Pixel coordinate grounding material:

---

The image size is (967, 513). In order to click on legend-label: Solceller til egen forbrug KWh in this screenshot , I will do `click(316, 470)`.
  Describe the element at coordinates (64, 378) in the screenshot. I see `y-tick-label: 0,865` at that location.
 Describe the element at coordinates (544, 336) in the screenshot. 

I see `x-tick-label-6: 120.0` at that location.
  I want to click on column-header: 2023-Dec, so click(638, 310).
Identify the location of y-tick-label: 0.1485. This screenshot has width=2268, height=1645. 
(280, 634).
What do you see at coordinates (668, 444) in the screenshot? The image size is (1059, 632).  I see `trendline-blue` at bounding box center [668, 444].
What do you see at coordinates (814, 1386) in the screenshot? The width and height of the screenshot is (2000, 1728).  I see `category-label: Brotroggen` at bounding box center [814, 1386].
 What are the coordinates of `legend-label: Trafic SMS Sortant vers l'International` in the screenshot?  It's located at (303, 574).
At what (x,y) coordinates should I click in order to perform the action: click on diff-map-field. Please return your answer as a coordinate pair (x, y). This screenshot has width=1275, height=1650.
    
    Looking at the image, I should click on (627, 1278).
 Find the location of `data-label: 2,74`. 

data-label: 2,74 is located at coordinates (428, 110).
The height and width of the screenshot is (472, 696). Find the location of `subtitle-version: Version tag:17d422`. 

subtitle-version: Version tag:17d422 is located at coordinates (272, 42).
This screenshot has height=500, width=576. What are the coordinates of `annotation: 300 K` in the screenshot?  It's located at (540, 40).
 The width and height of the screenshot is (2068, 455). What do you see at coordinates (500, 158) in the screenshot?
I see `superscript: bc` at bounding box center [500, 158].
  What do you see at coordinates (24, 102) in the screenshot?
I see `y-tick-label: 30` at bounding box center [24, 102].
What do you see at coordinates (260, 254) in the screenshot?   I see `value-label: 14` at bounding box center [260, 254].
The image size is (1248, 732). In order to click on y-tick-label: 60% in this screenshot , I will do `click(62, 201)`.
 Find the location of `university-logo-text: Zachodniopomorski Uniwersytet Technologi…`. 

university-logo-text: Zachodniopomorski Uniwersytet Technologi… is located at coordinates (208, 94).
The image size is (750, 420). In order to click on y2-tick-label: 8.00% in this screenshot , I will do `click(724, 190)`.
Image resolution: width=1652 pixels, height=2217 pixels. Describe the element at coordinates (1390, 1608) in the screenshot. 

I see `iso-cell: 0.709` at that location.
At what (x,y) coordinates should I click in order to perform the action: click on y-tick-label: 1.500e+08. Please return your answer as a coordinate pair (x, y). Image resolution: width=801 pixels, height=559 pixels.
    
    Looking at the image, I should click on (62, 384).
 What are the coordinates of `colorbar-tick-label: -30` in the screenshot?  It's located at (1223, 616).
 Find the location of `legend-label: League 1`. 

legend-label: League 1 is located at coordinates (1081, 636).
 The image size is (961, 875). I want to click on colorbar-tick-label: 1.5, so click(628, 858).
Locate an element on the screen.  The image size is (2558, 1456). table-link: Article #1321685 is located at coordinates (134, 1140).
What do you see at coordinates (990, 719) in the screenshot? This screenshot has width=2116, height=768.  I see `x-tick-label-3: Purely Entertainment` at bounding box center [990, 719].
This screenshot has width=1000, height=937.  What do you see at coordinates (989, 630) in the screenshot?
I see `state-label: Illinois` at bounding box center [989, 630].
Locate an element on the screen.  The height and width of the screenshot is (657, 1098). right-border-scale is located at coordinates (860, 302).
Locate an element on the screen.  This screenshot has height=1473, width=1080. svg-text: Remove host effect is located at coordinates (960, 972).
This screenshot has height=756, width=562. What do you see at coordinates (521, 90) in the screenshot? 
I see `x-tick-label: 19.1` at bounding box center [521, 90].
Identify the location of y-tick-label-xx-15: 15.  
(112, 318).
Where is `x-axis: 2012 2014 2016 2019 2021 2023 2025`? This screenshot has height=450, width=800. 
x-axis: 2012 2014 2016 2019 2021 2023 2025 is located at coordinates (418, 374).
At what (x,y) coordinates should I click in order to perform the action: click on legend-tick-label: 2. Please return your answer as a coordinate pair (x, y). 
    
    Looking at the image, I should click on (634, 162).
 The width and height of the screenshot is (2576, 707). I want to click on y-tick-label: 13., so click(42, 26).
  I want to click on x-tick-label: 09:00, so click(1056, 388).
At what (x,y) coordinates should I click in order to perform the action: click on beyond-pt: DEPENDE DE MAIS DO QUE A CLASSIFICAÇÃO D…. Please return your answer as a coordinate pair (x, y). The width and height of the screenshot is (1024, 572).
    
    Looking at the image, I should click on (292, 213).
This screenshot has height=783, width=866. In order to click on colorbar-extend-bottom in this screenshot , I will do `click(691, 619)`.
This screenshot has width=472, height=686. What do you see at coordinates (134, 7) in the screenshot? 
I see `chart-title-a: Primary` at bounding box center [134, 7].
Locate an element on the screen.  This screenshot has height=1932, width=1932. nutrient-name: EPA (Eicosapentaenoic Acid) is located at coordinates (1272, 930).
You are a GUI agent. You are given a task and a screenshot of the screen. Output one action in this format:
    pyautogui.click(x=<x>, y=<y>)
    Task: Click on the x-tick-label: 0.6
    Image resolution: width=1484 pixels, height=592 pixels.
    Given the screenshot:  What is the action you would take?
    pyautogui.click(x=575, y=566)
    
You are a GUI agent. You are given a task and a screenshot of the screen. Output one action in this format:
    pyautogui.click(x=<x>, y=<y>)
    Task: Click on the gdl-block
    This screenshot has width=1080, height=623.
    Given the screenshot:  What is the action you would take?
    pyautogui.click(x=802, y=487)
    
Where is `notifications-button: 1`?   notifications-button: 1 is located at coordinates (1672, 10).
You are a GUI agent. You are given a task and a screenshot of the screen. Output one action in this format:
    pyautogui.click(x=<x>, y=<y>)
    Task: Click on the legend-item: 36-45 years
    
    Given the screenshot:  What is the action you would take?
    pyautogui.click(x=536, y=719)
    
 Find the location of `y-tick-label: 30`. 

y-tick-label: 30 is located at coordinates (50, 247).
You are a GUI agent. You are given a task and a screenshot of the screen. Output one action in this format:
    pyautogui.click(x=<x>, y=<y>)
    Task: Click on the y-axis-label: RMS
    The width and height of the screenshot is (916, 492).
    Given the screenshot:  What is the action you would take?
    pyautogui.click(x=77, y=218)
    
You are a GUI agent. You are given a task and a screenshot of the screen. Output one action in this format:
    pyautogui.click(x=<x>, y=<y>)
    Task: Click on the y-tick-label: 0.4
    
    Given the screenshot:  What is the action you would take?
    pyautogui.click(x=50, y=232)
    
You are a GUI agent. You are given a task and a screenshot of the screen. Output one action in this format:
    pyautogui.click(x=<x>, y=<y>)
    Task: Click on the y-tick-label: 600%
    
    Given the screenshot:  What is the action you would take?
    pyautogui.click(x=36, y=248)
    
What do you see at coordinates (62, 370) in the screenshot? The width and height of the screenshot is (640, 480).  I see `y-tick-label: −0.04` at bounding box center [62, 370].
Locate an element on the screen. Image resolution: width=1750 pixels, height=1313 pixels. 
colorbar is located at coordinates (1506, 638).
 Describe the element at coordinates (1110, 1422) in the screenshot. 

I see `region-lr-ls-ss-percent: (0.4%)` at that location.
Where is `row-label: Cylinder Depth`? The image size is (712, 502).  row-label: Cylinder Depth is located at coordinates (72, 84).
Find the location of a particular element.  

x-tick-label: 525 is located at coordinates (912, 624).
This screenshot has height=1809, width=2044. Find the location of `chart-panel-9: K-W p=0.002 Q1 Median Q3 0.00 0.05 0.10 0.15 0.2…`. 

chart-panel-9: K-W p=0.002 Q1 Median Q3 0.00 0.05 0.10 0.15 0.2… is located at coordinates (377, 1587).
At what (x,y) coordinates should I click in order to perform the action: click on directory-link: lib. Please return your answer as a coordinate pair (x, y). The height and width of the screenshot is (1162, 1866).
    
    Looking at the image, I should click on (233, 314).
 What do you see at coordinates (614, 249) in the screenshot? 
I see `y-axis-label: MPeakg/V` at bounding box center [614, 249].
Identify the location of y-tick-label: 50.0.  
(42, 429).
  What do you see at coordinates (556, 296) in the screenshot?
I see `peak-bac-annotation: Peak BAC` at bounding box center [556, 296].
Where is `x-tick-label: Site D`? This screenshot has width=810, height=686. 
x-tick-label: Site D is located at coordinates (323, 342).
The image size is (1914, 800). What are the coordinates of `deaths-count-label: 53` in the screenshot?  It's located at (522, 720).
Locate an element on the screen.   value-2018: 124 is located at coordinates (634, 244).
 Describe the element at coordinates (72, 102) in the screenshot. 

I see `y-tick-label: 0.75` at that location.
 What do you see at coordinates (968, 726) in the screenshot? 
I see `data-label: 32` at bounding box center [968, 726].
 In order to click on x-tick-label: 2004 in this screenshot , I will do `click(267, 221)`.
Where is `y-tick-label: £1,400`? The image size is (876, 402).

---

## YOUR OBJECTIVE
Can you copy the material word for word, starting with its first line and going on through the line containing "data-label: 2,74 is", with both of those lines included?

## OUTPUT
The image size is (967, 513). In order to click on legend-label: Solceller til egen forbrug KWh in this screenshot , I will do `click(316, 470)`.
  Describe the element at coordinates (64, 378) in the screenshot. I see `y-tick-label: 0,865` at that location.
 Describe the element at coordinates (544, 336) in the screenshot. 

I see `x-tick-label-6: 120.0` at that location.
  I want to click on column-header: 2023-Dec, so click(638, 310).
Identify the location of y-tick-label: 0.1485. This screenshot has width=2268, height=1645. 
(280, 634).
What do you see at coordinates (668, 444) in the screenshot? The image size is (1059, 632).  I see `trendline-blue` at bounding box center [668, 444].
What do you see at coordinates (814, 1386) in the screenshot? The width and height of the screenshot is (2000, 1728).  I see `category-label: Brotroggen` at bounding box center [814, 1386].
 What are the coordinates of `legend-label: Trafic SMS Sortant vers l'International` in the screenshot?  It's located at (303, 574).
At what (x,y) coordinates should I click in order to perform the action: click on diff-map-field. Please return your answer as a coordinate pair (x, y). This screenshot has width=1275, height=1650.
    
    Looking at the image, I should click on (627, 1278).
 Find the location of `data-label: 2,74`. 

data-label: 2,74 is located at coordinates (428, 110).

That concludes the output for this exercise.